= Nwanyeruwa =

Igbo woman living in colonial Nigeria, best known for her role in the Aba Women's Riots

Nwanyeruwa , also known as Madame Nwanyeruwa, was an Igbo woman living in colonial Nigeria who gained prominence for her role in the ogu umunwanyi or Women's War of 1929. The war stemmed from the reluctance of Igbo women to be taxed amidst the economic hardships of the Great Depression. After a scuffle with Emeruwa, a message of the male Igbo Warrant Officer, Okogu, Nwanyeruwa and over 10,000 Igbo women "made war" against the British colonial and native authorities. While the protest did not result in much concrete changes or acceptance of the women's demands, it did result in woman being involved in the colonial Nigerian political system. Nwanyeruwa's actions have been appraised by several historians, who cite her actions as an important milestone in the history of African nationalism.

== Early life ==
Although her date of birth and location of birth is unknown, it has been speculated by some historians that Nwanyeruwa was born in Igboland, a region which covers most of Southeast Nigeria. Nwanyeruwa was a woman of the Oloko region in Nigeria. As the typical gender roles of the Igbo culture were reversed as opposed to Western culture, Nwanyeruwa essentially acted as the paramount authority within the home. Sometime before 1929, Nwanyeruwa had married an Igbo man named Ojim, who had died some time before that year.

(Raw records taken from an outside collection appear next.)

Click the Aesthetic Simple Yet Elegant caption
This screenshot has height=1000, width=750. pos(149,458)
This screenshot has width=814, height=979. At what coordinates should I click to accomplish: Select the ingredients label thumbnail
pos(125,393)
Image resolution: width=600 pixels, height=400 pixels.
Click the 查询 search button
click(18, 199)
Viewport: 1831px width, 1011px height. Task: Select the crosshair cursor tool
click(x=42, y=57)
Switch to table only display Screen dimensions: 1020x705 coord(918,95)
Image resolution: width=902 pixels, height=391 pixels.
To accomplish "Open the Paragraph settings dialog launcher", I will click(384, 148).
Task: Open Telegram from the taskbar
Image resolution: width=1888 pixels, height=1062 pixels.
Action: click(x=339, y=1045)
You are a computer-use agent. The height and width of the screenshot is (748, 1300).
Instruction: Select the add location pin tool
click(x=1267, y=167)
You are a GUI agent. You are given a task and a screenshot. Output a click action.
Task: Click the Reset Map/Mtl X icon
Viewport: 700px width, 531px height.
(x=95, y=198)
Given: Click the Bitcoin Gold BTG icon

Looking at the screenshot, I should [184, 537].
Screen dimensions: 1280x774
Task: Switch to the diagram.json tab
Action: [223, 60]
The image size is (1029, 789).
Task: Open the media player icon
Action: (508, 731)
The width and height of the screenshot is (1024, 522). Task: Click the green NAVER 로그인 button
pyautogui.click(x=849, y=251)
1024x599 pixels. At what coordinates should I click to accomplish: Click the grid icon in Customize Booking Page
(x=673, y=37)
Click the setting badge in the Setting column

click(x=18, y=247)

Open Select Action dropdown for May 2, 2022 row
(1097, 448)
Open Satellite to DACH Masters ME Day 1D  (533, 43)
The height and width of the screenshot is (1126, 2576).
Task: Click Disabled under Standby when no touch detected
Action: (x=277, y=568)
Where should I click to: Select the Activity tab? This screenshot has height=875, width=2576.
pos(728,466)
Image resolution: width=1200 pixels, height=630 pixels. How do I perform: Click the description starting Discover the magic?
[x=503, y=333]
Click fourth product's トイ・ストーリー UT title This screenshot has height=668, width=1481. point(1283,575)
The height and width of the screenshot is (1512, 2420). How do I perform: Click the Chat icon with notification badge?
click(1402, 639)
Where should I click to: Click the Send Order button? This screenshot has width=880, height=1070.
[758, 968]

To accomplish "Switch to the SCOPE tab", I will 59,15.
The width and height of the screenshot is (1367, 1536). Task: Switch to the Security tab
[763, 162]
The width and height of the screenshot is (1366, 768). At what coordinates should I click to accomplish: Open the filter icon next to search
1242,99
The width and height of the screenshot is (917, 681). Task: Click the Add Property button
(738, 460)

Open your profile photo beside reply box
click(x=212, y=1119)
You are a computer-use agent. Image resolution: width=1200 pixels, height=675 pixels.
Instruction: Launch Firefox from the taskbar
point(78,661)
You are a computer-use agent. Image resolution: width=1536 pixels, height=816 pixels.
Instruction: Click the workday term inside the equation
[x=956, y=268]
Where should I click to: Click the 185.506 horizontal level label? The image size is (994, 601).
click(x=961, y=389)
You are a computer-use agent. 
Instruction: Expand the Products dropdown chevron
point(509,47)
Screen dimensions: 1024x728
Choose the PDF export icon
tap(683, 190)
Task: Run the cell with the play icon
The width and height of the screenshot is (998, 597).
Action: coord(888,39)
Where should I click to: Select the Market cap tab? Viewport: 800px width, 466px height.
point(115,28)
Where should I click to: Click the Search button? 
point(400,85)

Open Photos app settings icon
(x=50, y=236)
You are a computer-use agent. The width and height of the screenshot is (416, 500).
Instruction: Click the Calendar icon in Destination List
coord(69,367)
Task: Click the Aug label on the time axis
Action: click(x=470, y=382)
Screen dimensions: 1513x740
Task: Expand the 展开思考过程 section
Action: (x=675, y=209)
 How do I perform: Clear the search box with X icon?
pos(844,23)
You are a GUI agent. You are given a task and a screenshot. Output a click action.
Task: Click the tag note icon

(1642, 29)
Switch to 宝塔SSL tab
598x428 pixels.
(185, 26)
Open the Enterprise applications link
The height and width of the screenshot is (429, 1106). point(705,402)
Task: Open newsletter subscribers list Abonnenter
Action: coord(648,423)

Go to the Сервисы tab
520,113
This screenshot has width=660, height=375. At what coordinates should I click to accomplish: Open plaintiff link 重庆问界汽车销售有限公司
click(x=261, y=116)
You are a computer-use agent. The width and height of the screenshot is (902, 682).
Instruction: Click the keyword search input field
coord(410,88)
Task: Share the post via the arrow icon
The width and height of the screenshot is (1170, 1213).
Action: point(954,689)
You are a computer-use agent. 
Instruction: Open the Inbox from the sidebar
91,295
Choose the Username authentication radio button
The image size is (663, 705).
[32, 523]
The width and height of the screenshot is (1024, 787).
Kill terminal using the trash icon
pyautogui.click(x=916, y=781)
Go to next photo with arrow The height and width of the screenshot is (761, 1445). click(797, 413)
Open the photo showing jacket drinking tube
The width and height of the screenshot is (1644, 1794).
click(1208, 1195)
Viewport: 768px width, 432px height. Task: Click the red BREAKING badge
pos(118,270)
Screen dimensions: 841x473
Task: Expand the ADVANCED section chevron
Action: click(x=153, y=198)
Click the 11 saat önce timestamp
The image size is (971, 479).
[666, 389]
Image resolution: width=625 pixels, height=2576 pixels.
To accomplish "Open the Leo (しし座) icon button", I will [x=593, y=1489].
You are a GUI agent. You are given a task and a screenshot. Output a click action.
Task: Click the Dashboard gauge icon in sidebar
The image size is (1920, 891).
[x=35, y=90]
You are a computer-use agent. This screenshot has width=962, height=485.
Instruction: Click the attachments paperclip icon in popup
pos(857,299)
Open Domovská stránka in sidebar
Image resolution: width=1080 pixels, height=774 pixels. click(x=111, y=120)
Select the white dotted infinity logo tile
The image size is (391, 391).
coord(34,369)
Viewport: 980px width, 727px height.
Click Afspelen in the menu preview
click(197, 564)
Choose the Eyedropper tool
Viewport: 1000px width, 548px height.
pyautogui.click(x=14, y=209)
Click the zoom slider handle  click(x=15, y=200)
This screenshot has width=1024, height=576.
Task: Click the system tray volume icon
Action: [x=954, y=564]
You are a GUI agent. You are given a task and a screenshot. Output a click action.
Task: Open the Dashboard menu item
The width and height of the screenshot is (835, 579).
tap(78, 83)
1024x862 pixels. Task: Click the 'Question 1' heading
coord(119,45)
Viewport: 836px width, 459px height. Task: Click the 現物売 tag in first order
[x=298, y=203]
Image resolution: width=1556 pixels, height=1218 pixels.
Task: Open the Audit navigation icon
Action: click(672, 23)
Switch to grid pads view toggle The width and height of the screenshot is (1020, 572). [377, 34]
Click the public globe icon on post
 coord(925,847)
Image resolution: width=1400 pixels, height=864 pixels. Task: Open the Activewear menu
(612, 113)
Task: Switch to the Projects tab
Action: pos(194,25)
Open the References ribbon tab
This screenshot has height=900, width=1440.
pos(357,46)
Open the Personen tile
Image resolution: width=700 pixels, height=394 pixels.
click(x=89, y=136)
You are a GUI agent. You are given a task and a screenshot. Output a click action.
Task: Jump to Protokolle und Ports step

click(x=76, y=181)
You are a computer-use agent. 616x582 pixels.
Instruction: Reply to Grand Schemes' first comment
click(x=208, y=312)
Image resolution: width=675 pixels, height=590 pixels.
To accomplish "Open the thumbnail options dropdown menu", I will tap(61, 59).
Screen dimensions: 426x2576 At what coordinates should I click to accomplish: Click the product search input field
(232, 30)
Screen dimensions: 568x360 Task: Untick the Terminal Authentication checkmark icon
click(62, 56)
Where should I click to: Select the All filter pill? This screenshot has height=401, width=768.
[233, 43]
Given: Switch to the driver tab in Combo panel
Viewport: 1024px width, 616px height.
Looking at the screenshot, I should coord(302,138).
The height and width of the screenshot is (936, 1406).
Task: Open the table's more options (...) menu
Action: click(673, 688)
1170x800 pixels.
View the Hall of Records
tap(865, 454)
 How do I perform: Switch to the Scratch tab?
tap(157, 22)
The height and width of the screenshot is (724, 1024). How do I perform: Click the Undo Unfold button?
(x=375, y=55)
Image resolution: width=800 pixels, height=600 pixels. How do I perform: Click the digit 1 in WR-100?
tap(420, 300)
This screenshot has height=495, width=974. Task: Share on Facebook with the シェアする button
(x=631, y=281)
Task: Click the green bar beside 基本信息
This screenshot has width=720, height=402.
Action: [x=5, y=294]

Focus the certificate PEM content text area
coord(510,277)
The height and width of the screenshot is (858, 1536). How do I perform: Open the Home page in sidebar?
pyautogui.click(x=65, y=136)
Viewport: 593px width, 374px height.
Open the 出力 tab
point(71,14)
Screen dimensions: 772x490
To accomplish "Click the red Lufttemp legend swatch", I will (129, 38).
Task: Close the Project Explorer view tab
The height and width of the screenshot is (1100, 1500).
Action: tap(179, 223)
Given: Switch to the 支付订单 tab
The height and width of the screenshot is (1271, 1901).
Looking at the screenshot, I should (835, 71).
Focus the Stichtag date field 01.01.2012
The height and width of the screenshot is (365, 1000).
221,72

== Role in the Women's War ==
Ogu umunwanyi or the Women's War was sparked by a dispute between Nwanyeruwa and a man, Mark Emereuwa, who was helping to make a census of the people living in the town controlled by the Warrant Chief, Okugo. Nwanyeruwa was of Ngwa ancestry, and had been married in the town of Oloko. In Oloko, the census was related to taxation, and women in the area were worried about who would tax them, especially during the period of hyperinflation in the late 1920s. The financial crash of 1929 impeded women's ability to trade and produce so they sought assurance from the colonial government that they would not to be required to pay taxes. Faced with a halt in their political demands, the women settled that they would not pay taxes nor have their property appraised.

On the morning of November 18, Emereuwa arrived at Nwanyereuwa's house and approached her, since her husband Ojim had already died. He told the widow to "count her goats, sheep and people." Since Nwanyeruwa understood this to mean, "How many of these things do you have so we can tax you based on them", she was angry. She replied by saying "Was your widowed mother counted?," meaning "that women don't pay tax in traditional Igbo society." The two exchanged angry words, and Emeruwa grabbed Nwanyeruwa by the throat. Nwanyeruwa let out a traditional cry of grieviance and then marched to the town square to discuss the incident with other women who happened to be holding a meeting to discuss the issue of taxing women. Believing they would be taxed, based on Nwanyeruwa's account, the Oloko women invited other women (by sending palm fronds) from other areas in the Bende District, as well as from Umuahia and Ngwa. They gathered nearly 10,000 women who protested at the office of Warrant Chief Okugo, demanding his resignation and calling for a trial.

As a result of the protests, the position of women in society was greatly improved. In some areas, women were able to replace the Warrant Chiefs. Women were also appointed to serve on the Native Courts. After the Women's war, women's movements were very strong in Ngwaland, many events in the 1930s, 40s and 50s were inspired by the Women's War, including the Tax Protests of 1938, the Oil Mill Protests of the 1940s in Owerri and Calabar Provinces and the Tax Revolt in Aba and Onitsha in 1956.

==Legacy==
Nwanyeruwa, along with other women of the Oloko village inspired women in other Nigerian villages to start their own political movements as well. Nwanyeruwa's role in the Women's War was one in a series of actions which acted as a catalyst for social and political change in Nigerian history, aiding the nascent African nationalist movement in the region and the movement for independence, which culminated in independence being granted in 1960. Her actions marked a milestone in both African nationalism and women's rights in Africa.